- Foot in 1939
- Born: Philippa Ruth Bosanquet 3 October 1920 Owston Ferry, Lincolnshire, England
- Died: 3 October 2010 (aged 90) Oxford, England
- Spouse: M. R. D. Foot ​ ​(m. 1945; div. 1960)​
- Mother: Esther Cleveland

Education
- Alma mater: Somerville College, Oxford
- Academic advisors: Elizabeth Anscombe Donald M. MacKinnon

Philosophical work
- Era: 20th-century philosophy
- Region: Western philosophy
- School: Analytic philosophy Aretaic turn Aristotelianism
- Institutions: Somerville College, Oxford UCLA
- Main interests: Ethics, aesthetics
- Notable ideas: Trolley problem, modern revival of virtue ethics, critique of non-cognitivism

= Philippa Foot =

English philosopher (1920–2010)

Philippa Ruth Foot (3 October 1920 – 3 October 2010) was an English philosopher and one of the founders of contemporary virtue ethics. Her work was inspired by Aristotelian ethics. Along with Judith Jarvis Thomson, she is credited with inventing the trolley problem.

==Biography==
===Early life and education===
Born Philippa Ruth Bosanquet in Owston Ferry, North Lincolnshire, she was the daughter of Esther Cleveland (1893–1980) and Captain William Sidney Bence Bosanquet (1893–1966) of the Coldstream Guards of the British Army. Her paternal grandfather was barrister and judge Sir Frederick Albert Bosanquet, Common Serjeant of London from 1900 to 1917. Her maternal grandfather was the 22nd and 24th President of the United States, Grover Cleveland.
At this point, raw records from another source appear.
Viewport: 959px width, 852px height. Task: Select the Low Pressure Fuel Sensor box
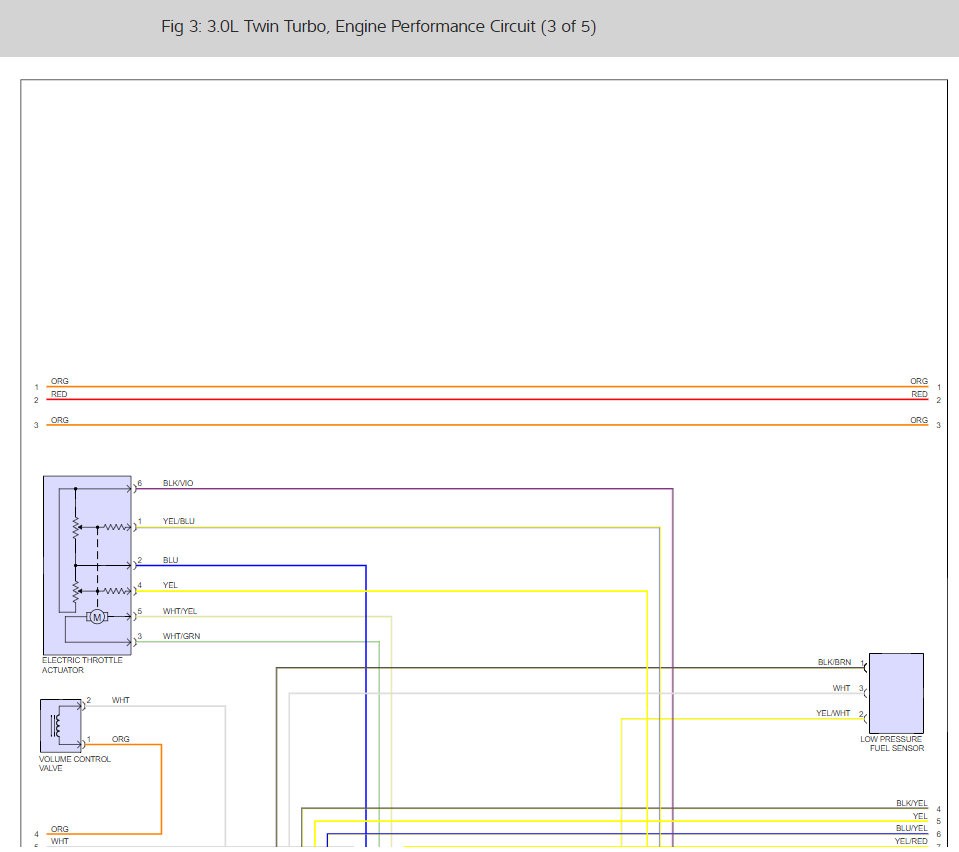pos(895,693)
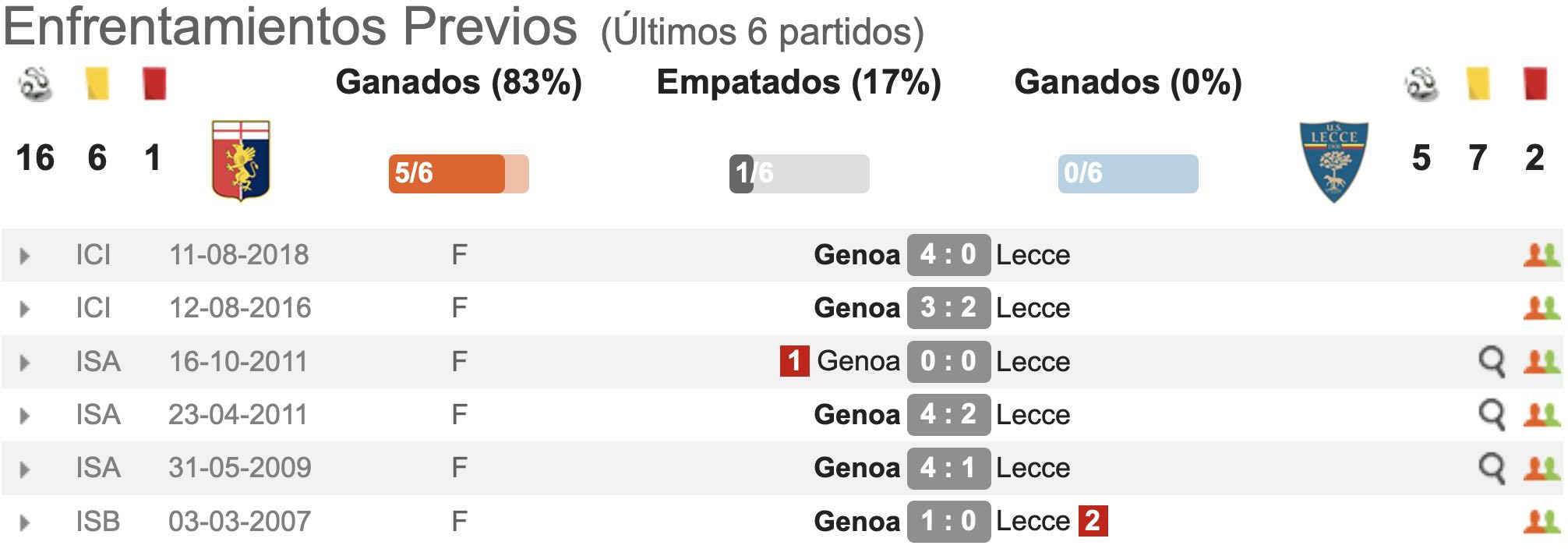Click head-to-head players icon for 03-03-2007 match
Image resolution: width=1568 pixels, height=549 pixels.
[1542, 521]

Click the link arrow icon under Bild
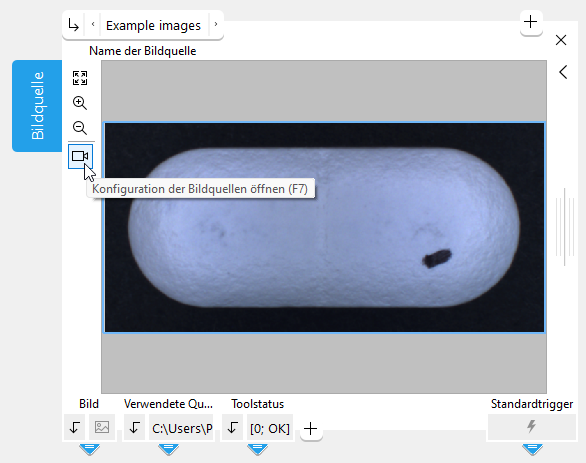[x=75, y=427]
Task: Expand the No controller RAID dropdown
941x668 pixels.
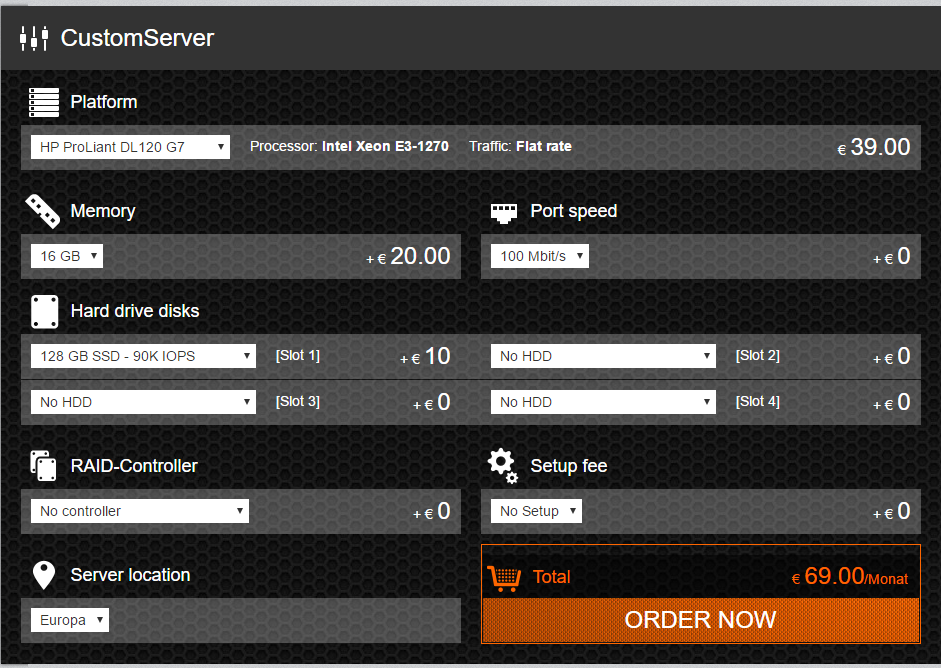Action: (x=140, y=511)
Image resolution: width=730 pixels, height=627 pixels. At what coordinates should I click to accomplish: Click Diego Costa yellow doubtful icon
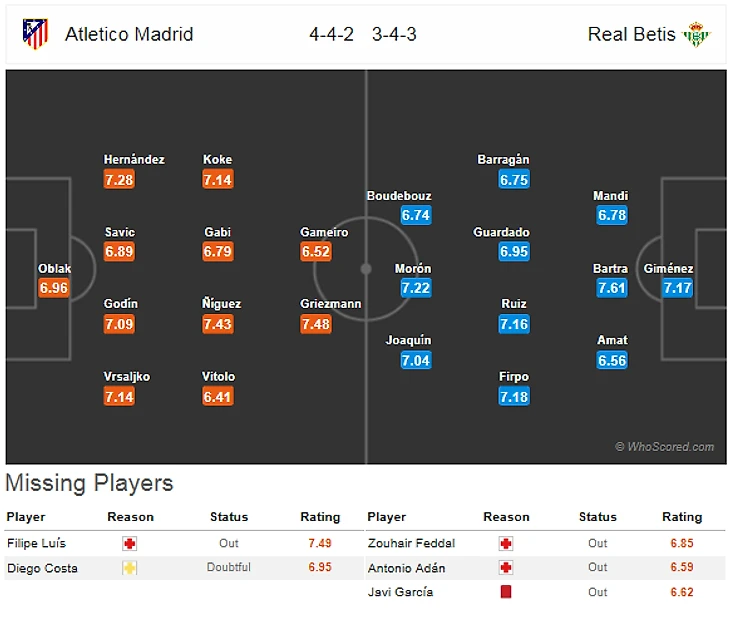click(x=130, y=568)
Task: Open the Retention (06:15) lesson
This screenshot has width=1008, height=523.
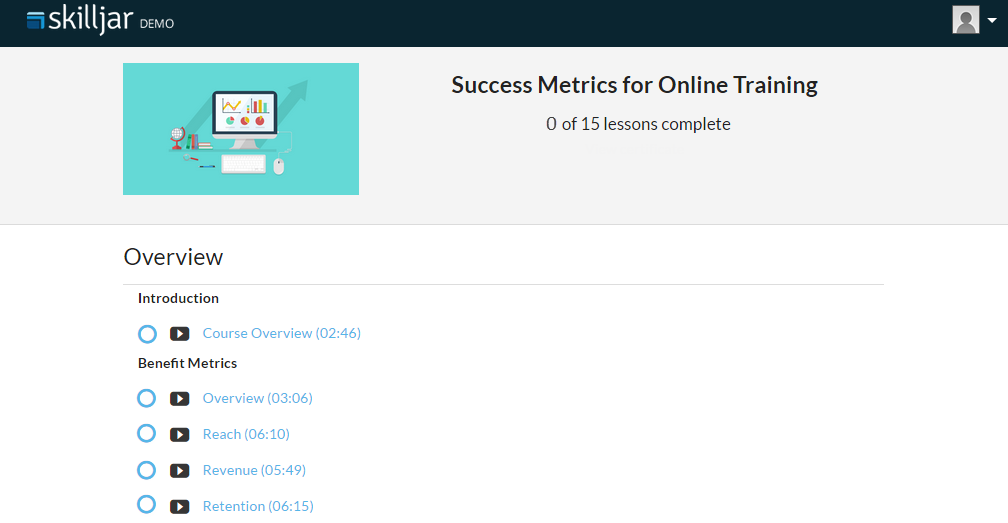Action: pos(258,506)
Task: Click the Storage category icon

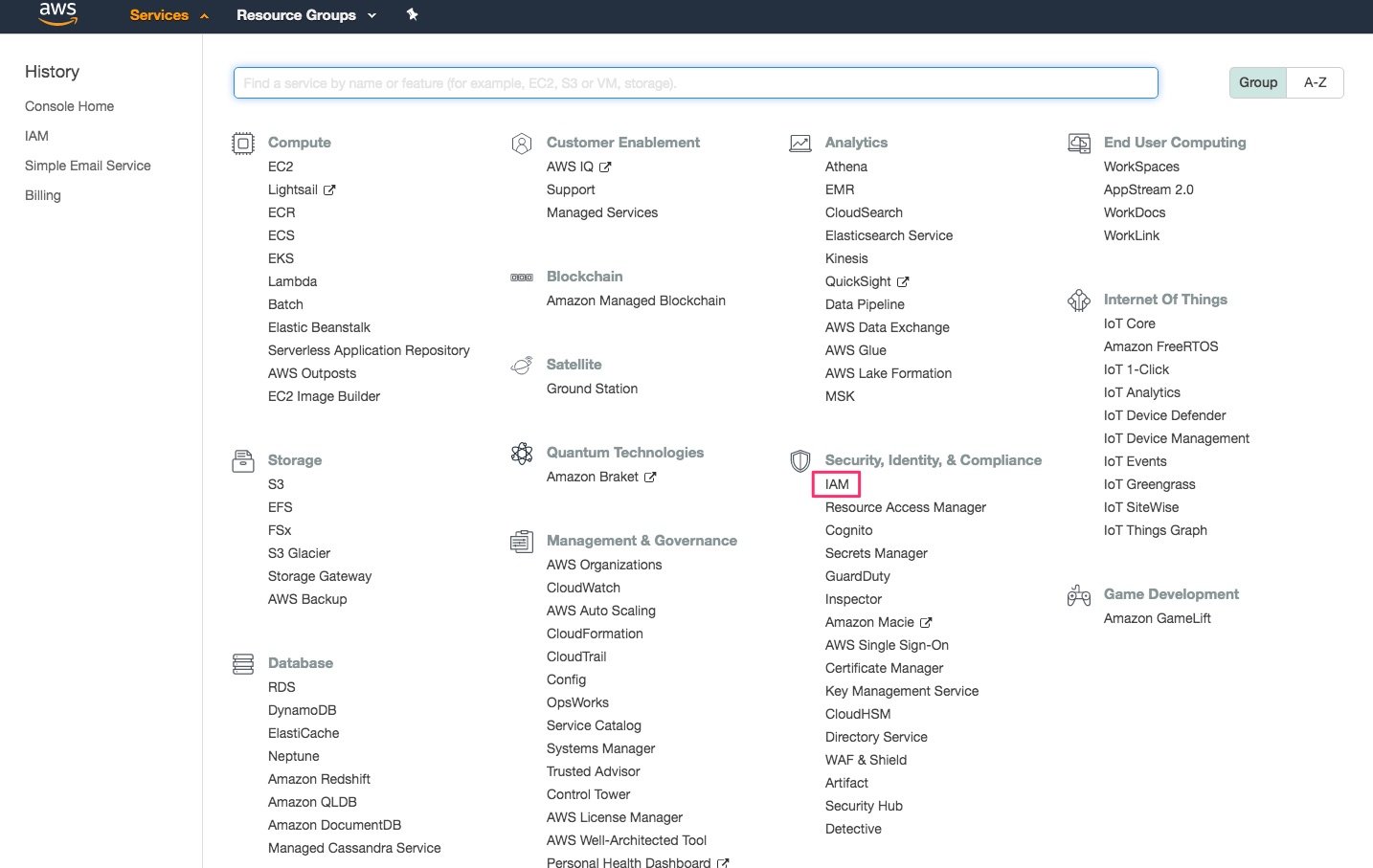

Foot was educated privately and at Somerville College, Oxford, 1939–1942, where she attained a first-class degree in philosophy, politics, and economics.
===Career===
Her association with Somerville, interrupted only by government service as an economist from 1942 to 1947, continued for the rest of her life. She was a lecturer in philosophy, 1947–1950; fellow and tutor, 1950–1969; senior research fellow, 1969–1988; and honorary fellow, 1988–2010. She spent many hours there in debate with G. E. M. Anscombe and learnt from her about Wittgenstein's analytic philosophy and a new moral perspective: Foot said "I learned every thing from her".

In the 1960s and 1970s, Foot held a number of visiting professorships in the United States, including at Cornell, MIT, Berkeley, and City University of New York. She was appointed Griffin Professor of Philosophy at the University of California, Los Angeles in 1976 and taught there until 1991, dividing her time between the United States and Britain.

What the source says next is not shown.